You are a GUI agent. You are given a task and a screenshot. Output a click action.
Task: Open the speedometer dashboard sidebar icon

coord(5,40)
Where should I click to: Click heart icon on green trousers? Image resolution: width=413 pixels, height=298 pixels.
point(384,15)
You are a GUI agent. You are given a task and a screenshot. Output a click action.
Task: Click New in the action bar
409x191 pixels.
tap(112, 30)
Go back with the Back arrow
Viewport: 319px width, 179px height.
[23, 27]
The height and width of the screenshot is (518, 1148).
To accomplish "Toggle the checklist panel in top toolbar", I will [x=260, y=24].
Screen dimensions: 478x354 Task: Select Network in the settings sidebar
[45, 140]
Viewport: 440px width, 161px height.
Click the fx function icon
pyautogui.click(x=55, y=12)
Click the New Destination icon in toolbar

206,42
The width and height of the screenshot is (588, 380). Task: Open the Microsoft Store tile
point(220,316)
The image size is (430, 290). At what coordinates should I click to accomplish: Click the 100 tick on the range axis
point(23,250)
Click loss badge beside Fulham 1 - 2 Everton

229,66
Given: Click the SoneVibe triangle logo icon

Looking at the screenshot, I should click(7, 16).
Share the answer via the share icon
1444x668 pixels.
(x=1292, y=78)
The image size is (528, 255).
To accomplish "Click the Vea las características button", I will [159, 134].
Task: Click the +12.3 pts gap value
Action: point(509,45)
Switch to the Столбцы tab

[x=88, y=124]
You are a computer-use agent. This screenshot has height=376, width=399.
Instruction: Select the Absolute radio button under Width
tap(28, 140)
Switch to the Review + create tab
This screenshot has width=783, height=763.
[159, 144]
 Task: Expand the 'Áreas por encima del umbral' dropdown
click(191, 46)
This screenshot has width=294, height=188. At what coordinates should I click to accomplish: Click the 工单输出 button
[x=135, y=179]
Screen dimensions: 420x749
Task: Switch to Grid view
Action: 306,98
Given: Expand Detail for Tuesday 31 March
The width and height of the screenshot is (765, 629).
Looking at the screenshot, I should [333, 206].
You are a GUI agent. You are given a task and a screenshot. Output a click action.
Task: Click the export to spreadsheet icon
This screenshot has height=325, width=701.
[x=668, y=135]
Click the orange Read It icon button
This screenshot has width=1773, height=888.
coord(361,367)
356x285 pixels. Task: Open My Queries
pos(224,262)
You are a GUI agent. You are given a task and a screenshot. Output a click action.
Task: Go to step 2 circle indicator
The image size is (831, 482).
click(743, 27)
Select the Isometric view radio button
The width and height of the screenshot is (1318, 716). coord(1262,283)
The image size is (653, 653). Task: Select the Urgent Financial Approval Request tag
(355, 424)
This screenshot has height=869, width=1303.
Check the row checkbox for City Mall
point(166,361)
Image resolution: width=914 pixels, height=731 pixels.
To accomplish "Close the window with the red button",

____

■ Work required
What is needed here is the full listing, restated word for word.

■ Written answer
You are a GUI agent. You are given a task and a screenshot. Output a click action.
Task: Open the speedometer dashboard sidebar icon

coord(5,40)
Where should I click to: Click heart icon on green trousers? Image resolution: width=413 pixels, height=298 pixels.
point(384,15)
You are a GUI agent. You are given a task and a screenshot. Output a click action.
Task: Click New in the action bar
409x191 pixels.
tap(112, 30)
Go back with the Back arrow
Viewport: 319px width, 179px height.
[23, 27]
The height and width of the screenshot is (518, 1148).
To accomplish "Toggle the checklist panel in top toolbar", I will [x=260, y=24].
Screen dimensions: 478x354 Task: Select Network in the settings sidebar
[45, 140]
Viewport: 440px width, 161px height.
Click the fx function icon
pyautogui.click(x=55, y=12)
Click the New Destination icon in toolbar

206,42
The width and height of the screenshot is (588, 380). Task: Open the Microsoft Store tile
point(220,316)
The image size is (430, 290). At what coordinates should I click to accomplish: Click the 100 tick on the range axis
point(23,250)
Click loss badge beside Fulham 1 - 2 Everton

229,66
Given: Click the SoneVibe triangle logo icon

Looking at the screenshot, I should click(7, 16).
Share the answer via the share icon
1444x668 pixels.
(x=1292, y=78)
The image size is (528, 255).
To accomplish "Click the Vea las características button", I will [159, 134].
Task: Click the +12.3 pts gap value
Action: point(509,45)
Switch to the Столбцы tab

[x=88, y=124]
You are a computer-use agent. This screenshot has height=376, width=399.
Instruction: Select the Absolute radio button under Width
tap(28, 140)
Switch to the Review + create tab
This screenshot has width=783, height=763.
[159, 144]
 Task: Expand the 'Áreas por encima del umbral' dropdown
click(191, 46)
This screenshot has width=294, height=188. At what coordinates should I click to accomplish: Click the 工单输出 button
[x=135, y=179]
Screen dimensions: 420x749
Task: Switch to Grid view
Action: 306,98
Given: Expand Detail for Tuesday 31 March
The width and height of the screenshot is (765, 629).
Looking at the screenshot, I should [333, 206].
You are a GUI agent. You are given a task and a screenshot. Output a click action.
Task: Click the export to spreadsheet icon
This screenshot has height=325, width=701.
[x=668, y=135]
Click the orange Read It icon button
This screenshot has width=1773, height=888.
coord(361,367)
356x285 pixels. Task: Open My Queries
pos(224,262)
You are a GUI agent. You are given a task and a screenshot. Output a click action.
Task: Go to step 2 circle indicator
The image size is (831, 482).
click(743, 27)
Select the Isometric view radio button
The width and height of the screenshot is (1318, 716). coord(1262,283)
The image size is (653, 653). Task: Select the Urgent Financial Approval Request tag
(355, 424)
This screenshot has height=869, width=1303.
Check the row checkbox for City Mall
point(166,361)
Image resolution: width=914 pixels, height=731 pixels.
To accomplish "Close the window with the red button",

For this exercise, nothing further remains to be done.